BlockBandedMatrices.jl icon indicating copy to clipboard operation
BlockBandedMatrices.jl copied to clipboard

Performances of mul!(x, transpose(B), y)

Open matthieugomez opened this issue 6 years ago • 2 comments

Thanks for the great package! I am trying to use BandedBlockBandedMatrix as a Jacobian in NLsolve (following https://github.com/JuliaDiffEq/DifferentialEquations.jl/issues/483). However the performances get worse than for a sparse matrix. I think this comes from this line in NLSolve. To give an example

using LinearAlgebra, SparseArrays, BlockBandedMatrices, BenchmarkTools
x = rand(10000)
y = rand(10000)
J = BandedBlockBandedMatrix(Ones(10000, 10000), (fill(100, 100), fill(100, 100)), (1, 1), (1, 1))
@btime mul!($x, transpose($J), $y)
# 2.528 s (1 allocation: 16 bytes)
sparseJ = sparse(J)
@btime mul!($x, transpose($sparseJ), $y)
#  60.817 μs (1 allocation: 16 bytes)

Is there a way to make this operation faster?

matthieugomez avatar Aug 08 '19 15:08 matthieugomez

If that matrix is a Jacobian, you probably just want to do reverse mode AD instead.

ChrisRackauckas avatar Aug 08 '19 15:08 ChrisRackauckas

Yes I haven't made sure Transpose{T,<:BandedBlockBandedMatrix} implements the necessary routines. This should in principle be possible, though will take some work.
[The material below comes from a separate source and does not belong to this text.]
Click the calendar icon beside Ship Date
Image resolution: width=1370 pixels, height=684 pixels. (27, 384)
If you are eager, the starting point is to create a BandedBlockBandedRowMajor() memory layout, see: https://github.com/JuliaMatrices/BlockBandedMatrices.jl/blob/24c5d6b3f030a7735ece01b0f918b3d634802957/src/BandedBlockBandedMatrix.jl#L279

Then we'd need to make sure sub-blocks are BandedRowMajor(): https://github.com/JuliaMatrices/BlockBandedMatrices.jl/blob/24c5d6b3f030a7735ece01b0f918b3d634802957/src/BandedBlockBandedMatrix.jl#L456

We probably need a call to @lazymul to make sure mul! lowers to the LazyArrays.jl multiplication routines.
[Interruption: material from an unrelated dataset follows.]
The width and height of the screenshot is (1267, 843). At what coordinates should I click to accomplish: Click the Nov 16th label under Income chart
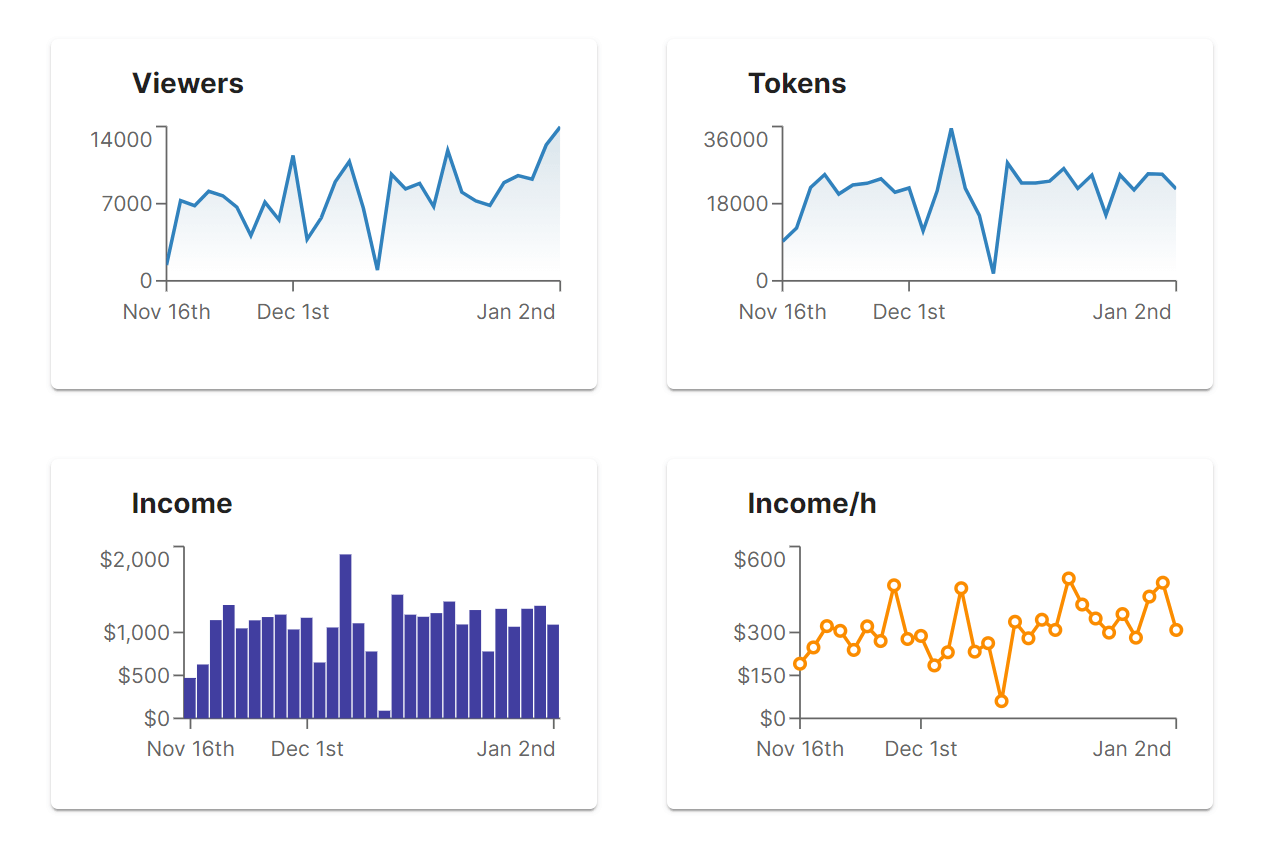pos(191,749)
In theory then we're done: mul!(x, transpose(A), y) should lower to

https://github.com/JuliaMatrices/BlockBandedMatrices.jl/blob/24c5d6b3f030a7735ece01b0f918b3d634802957/src/linalg.jl#L33

which then will call BandedMatrices.jl's implementation of BandedRowMajor multiplication. Though there is likely missing functionality that will be hit.

dlfivefifty avatar Aug 08 '19 15:08 dlfivefifty